Ruchi was a literary magazine published in Gujarati language by author and journalist Chunilal Madia from January 1963 to December 1968.

==History==
Chunilal Madia left the United States Information Service in 1962 and started Ruchi monthly. He termed it as a magazine for creative thought. It published its last issue in December 1968 as Madia died the same month.

==Content==
Ruchi published an analysis of literary and cultural trends in Gujarati as well as other Indian languages and the world.

Madia himself wrote a column Chhindu Kholta under the pen name Akho Rupero. He also wrote on social issues in Bahyantar column. He had also written on several prominent personalities and authors in it such as Virchand Gandhi, Krishnaji Holaji Aara, Abdul Rahim, Apabhai Almelkar, Jayant Khatri, Ishwar Petlikar, Umashankar Joshi, Albert Camus, Jean-Paul Sartre, Henry Miller, Behramji Malabari, Octavio Paz, Karl Marx, Shayda, Jhaverchand Meghani, Jyotindra Dave, Dhoomketu, Samuel Johnson, Dag Hammarskjöld, Yevgeny Yevtushenko, Mikhail Sholokhov, Romain Rolland, Boris Pasternak, Leo Tolstoy, Anton Chekhov, Ernest Hemingway, D. H. Lawrence as well as on modern literature. Vadilal Dagli wrote a column Mumbai-ni Diary focused on Mumbai and issues in India. Jayant Pathak published his autobiography Vananchal in serial. Manubhai Pancholi's novel Kurukshetra was started in it but stopped after some episodes. Alan Paton's play, Cry, the Beloved Country was translated by Madia as Bhom Rade Bhenkar which stopped after just three episodes.
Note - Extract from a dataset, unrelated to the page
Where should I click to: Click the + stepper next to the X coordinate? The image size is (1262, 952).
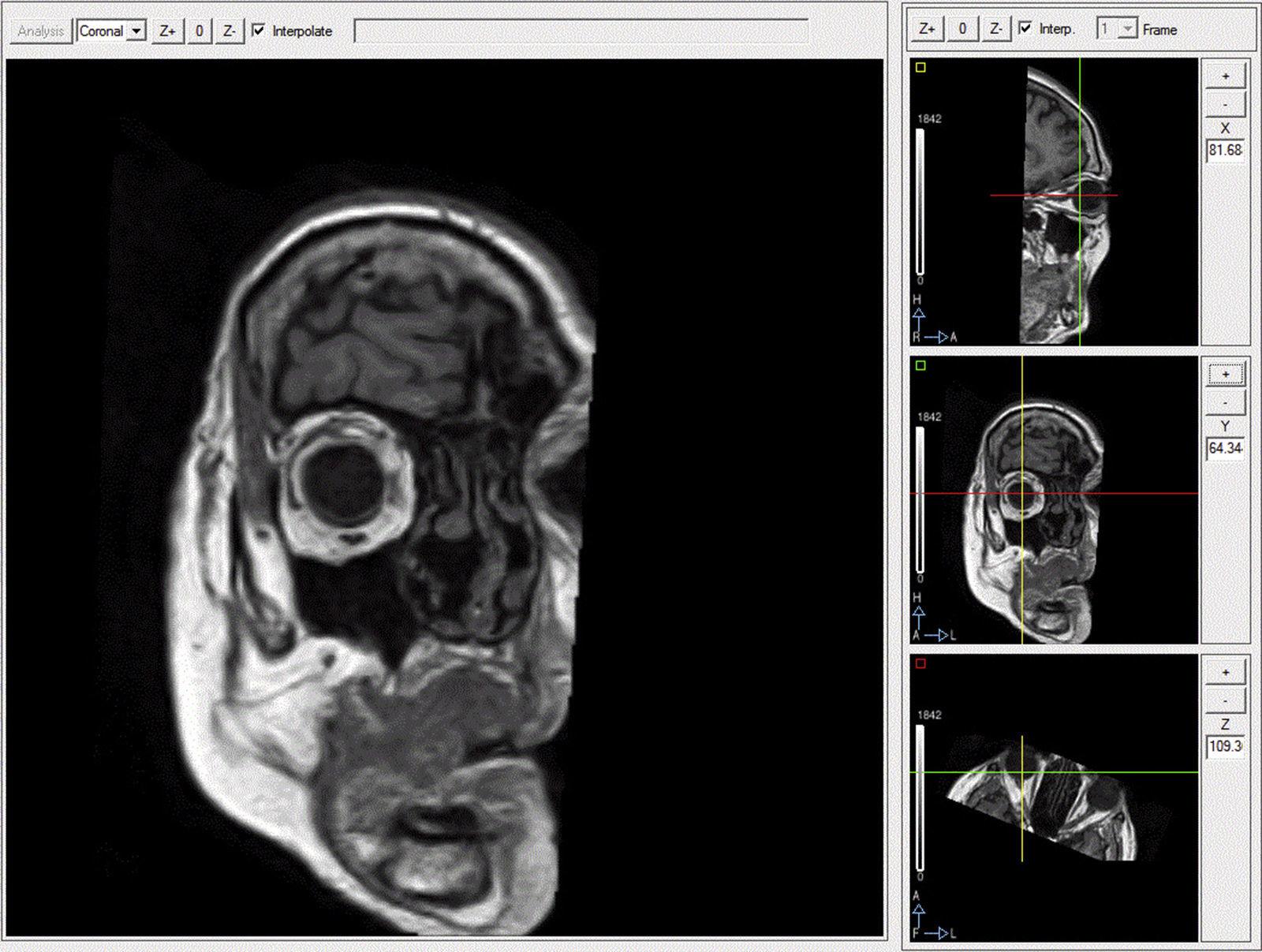point(1225,76)
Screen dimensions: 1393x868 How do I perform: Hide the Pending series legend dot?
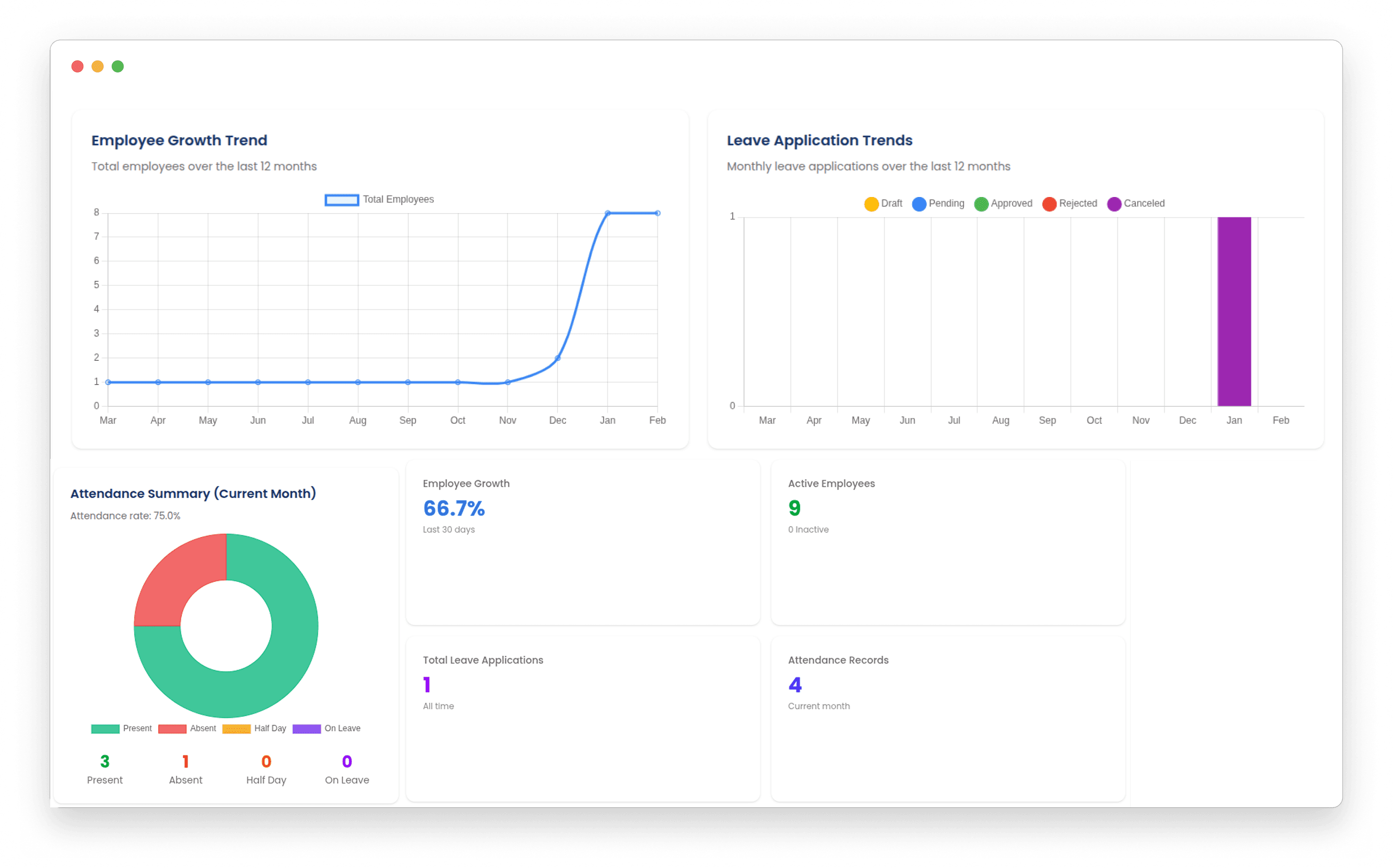click(x=919, y=204)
Several other writers have published criticism, essays and works on authors in it.
The cover art and other art in the magazine were drawn by various artists such as Raghav Kaneria, Abhay Khatau, K. K. Hebbar, Krishnaji Holaji Aara, Abdul Rahim, Apabhai Almelkar, Bhanu Shah, Leena Sanghvi, Dinesh Shah, Chhaganlal Jadav, Jyoti Bhatt, Laxman Pai, Shyavaksh Chavda, Sudhir Khastagir, Raju. Indradev Acharya and Bansilal Verma ‘Chakor' published cartoons in it.

It published special issues on Jawaharlal Nehru, Jhaverchand Meghani and short stories.